Great find! I'm loving the new hack. You certainly learned assembly quickly. Your comments are already pull request worthy. Some things like clearing the registers isn't strictly necessary. Here's an example of how you could simplify the change, assuming it works.

diff --git a/ape/loader-elf.S b/ape/loader-elf.S
index 7ba774525..fb38e1daf 100644
--- a/ape/loader-elf.S
+++ b/ape/loader-elf.S
@@ -213,7 +213,17 @@ macho: .long   0xFEEDFACE+1
 //
 // @see    APE_LOADER_ENTRY
 // @see    ape/loader.h
-_start:    mov %rsp,%rsi
+_start:
+
+// Hack for detecting M1 Rosetta environment.
+// https://github.com/jart/cosmopolitan/issues/429#issuecomment-1166704377
+   cmp $-1,%ebx
+   jne 0f
+   cmp $+1,%edx
+   jne 0f
+   mov $XNU,%dl
+
+0: mov %rsp,%rsi
    jmp ApeLoader
    .endfn  _start,globl

diff --git a/ape/loader-macho.S b/ape/loader-macho.S
index b027760a7..c572ec40b 100644
--- a/ape/loader-macho.S
+++ b/ape/loader-macho.S
@@ -113,7 +113,17 @@ macho: .long   0xFEEDFACE+1
    .endobj macho,globl

    .align  64
-_start:    mov %rsp,%rsi
+_start:
+
+// Hack for detecting M1 Rosetta environment.
+// https://github.com/jart/cosmopolitan/issues/429#issuecomment-1166704377
+   cmp $-1,%ebx
+   jne 0f
+   cmp $+1,%edx
+   jne 0f
+   mov $XNU,%dl
+
+0: mov %rsp,%rsi
    jmp ApeLoader
    .endfn  _start,globl

diff --git a/ape/loader.c b/ape/loader.c
index d38e4b838..1653b53ab 100644
--- a/ape/loader.c
+++ b/ape/loader.c
@@ -595,11 +595,11 @@ __attribute__((__noreturn__)) void ApeLoader(long di, long *sp, char dl,
   // detect freebsd
   if (handoff) {
     os = handoff->os;
+  } else if (SupportsXnu() && dl == XNU) {
+    os = XNU;
   } else if (SupportsFreebsd() && di) {
     os = FREEBSD;
     sp = (long *)di;
-  } else if (SupportsXnu() && dl == XNU) {
-    os = XNU;
   } else {
     os = 0;
   }
diff --git a/libc/crt/crt.S b/libc/crt/crt.S
index f30fde679..c7079218a 100644
--- a/libc/crt/crt.S
+++ b/libc/crt/crt.S
@@ -40,6 +40,17 @@ _start:
 0:
 #endif

+#if SupportsXnu()
+// Hack for detecting M1 Rosetta environment.
+// https://github.com/jart/cosmopolitan/issues/429#issuecomment-1166704377
+   cmp $-1,%ebx
+   jne 0f
+   cmp $+1,%edx
+   jne 0f
+   mov $XNU,%cl
+0:
+#endif
+
 // set operating system when already detected
    mov %cl,__hostos(%rip)

Want to send me a PR?

[dkulchenko]

Thanks!

PR opened, just had to make a minor tweak to your simplified patch - it looks like we can't avoid clearing %rcx in loader-macho and loader-elf without having a segfault, so added that one back in, and same with %rdi in crt.S so we don't erroneously pass the FreeBSD check (as %rdi is also non-zero under Rosetta, as it is on FreeBSD).

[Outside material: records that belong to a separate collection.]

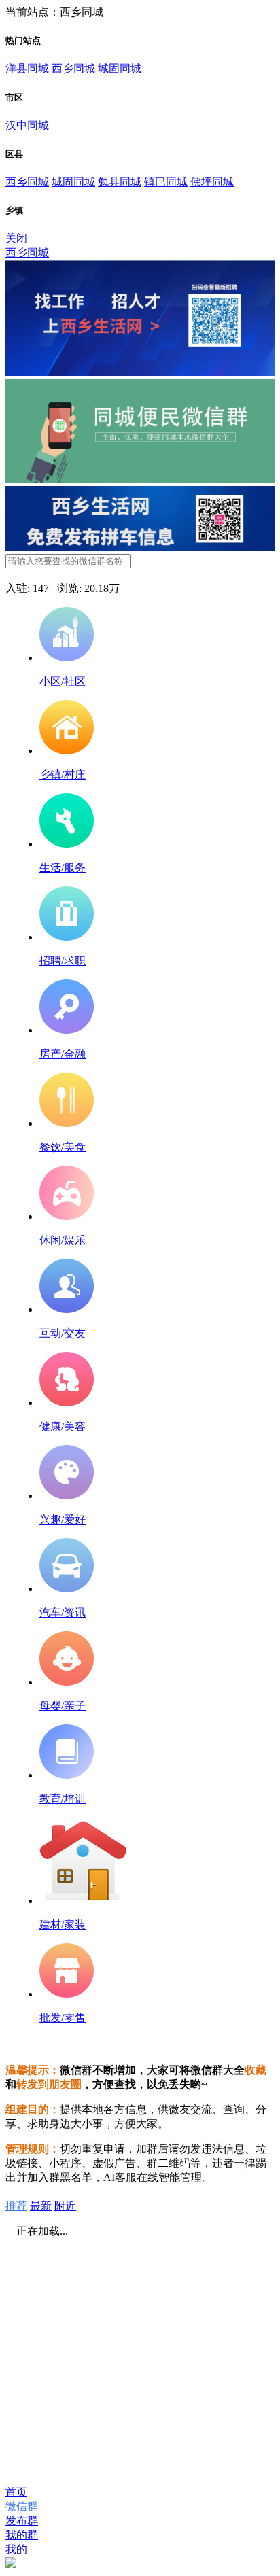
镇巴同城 (166, 182)
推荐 (16, 2206)
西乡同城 (73, 68)
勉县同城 (119, 182)
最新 (41, 2206)
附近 (65, 2206)
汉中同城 (27, 125)
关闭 (16, 238)
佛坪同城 (212, 182)
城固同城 (119, 68)
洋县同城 (27, 68)
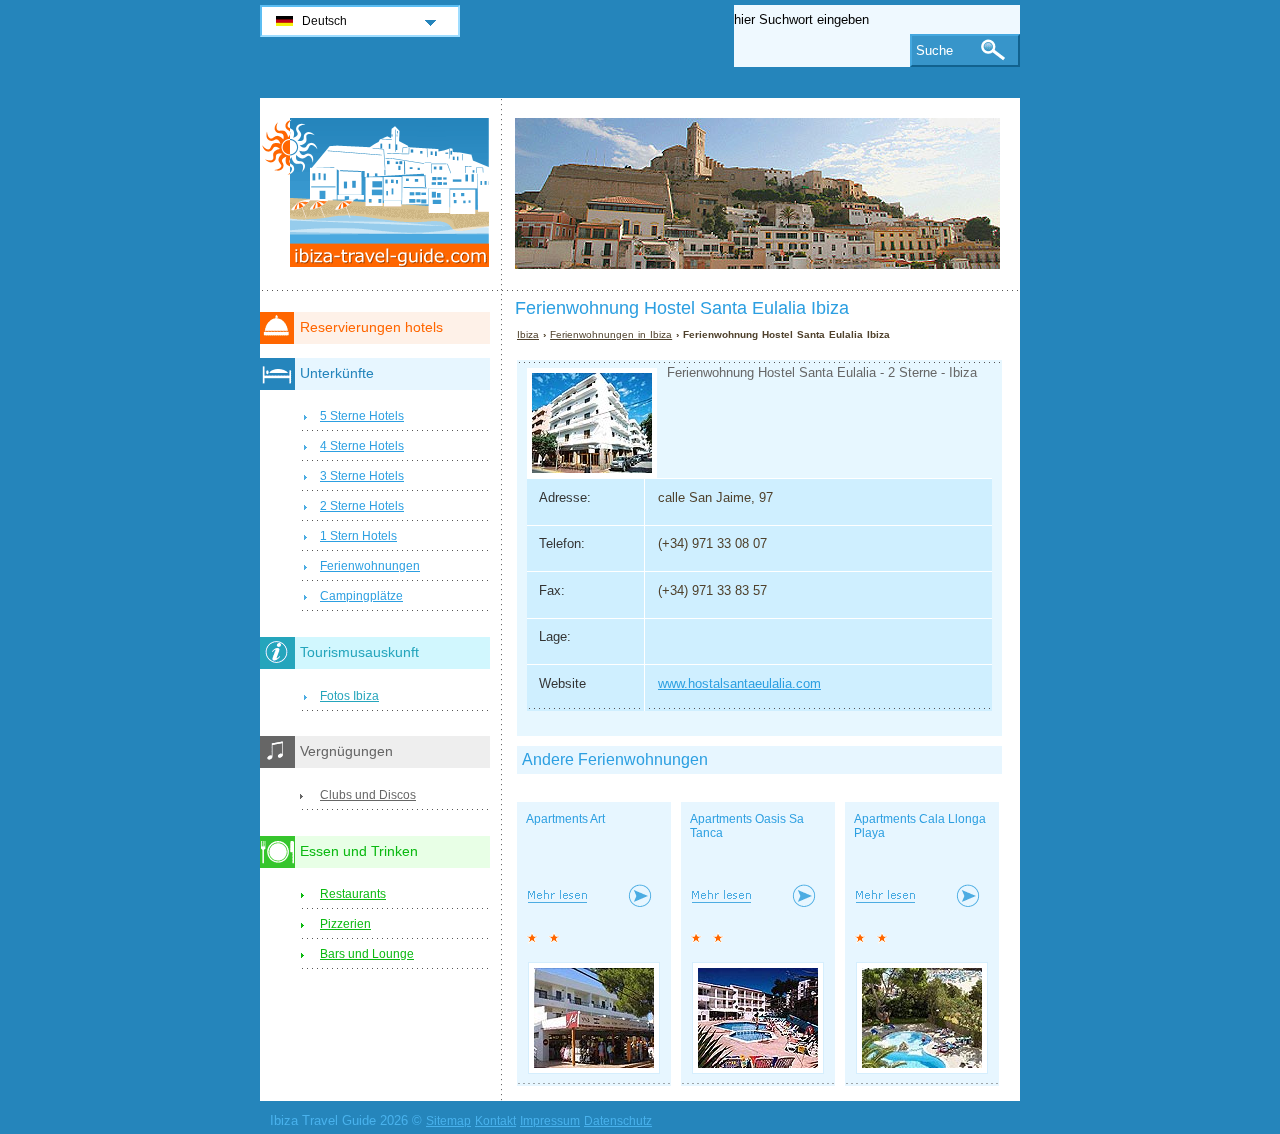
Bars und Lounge (367, 954)
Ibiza (528, 334)
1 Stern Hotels (358, 536)
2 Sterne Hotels (362, 506)
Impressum (550, 1121)
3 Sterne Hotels (362, 476)
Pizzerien (345, 924)
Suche (934, 50)
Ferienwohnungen (370, 566)
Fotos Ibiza (349, 696)
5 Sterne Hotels (362, 416)
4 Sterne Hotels (362, 446)
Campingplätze (361, 596)
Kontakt (495, 1121)
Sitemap (448, 1121)
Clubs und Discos (368, 795)
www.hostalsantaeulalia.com (739, 683)
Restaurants (353, 894)
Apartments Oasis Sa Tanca (747, 826)
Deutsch (324, 21)
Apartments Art (565, 819)
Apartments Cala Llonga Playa (920, 826)
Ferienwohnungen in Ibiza (611, 334)
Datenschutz (618, 1121)
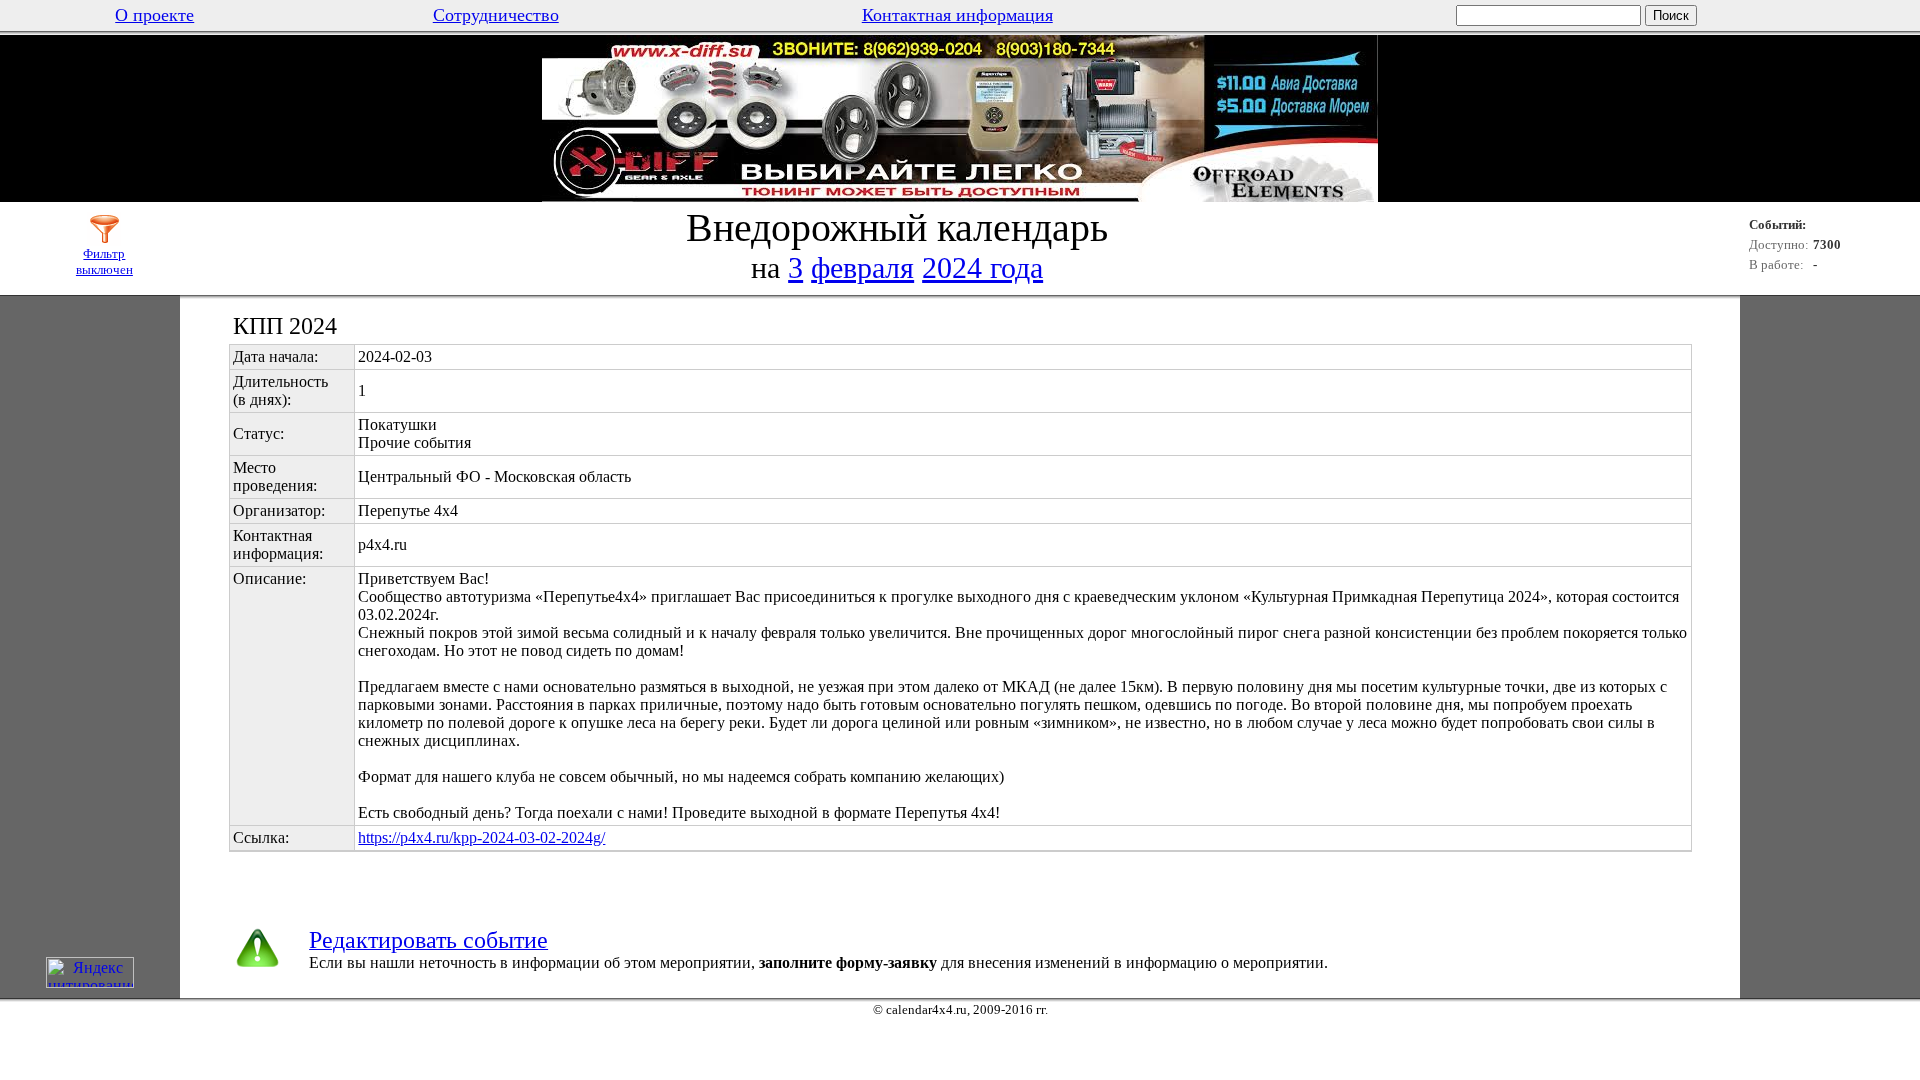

Tested the PR against hello.com, standalone ape, and redbean.com on M1 and all appears to be working.

[jart]

Yes the need to clear RCX in the loader makes sense, since the RCX is always the fourth parameter to a C function, which in our case is the handoff variable.

[pkulchenko]

Closing as resolved by #453. Thanks @dkulchenko!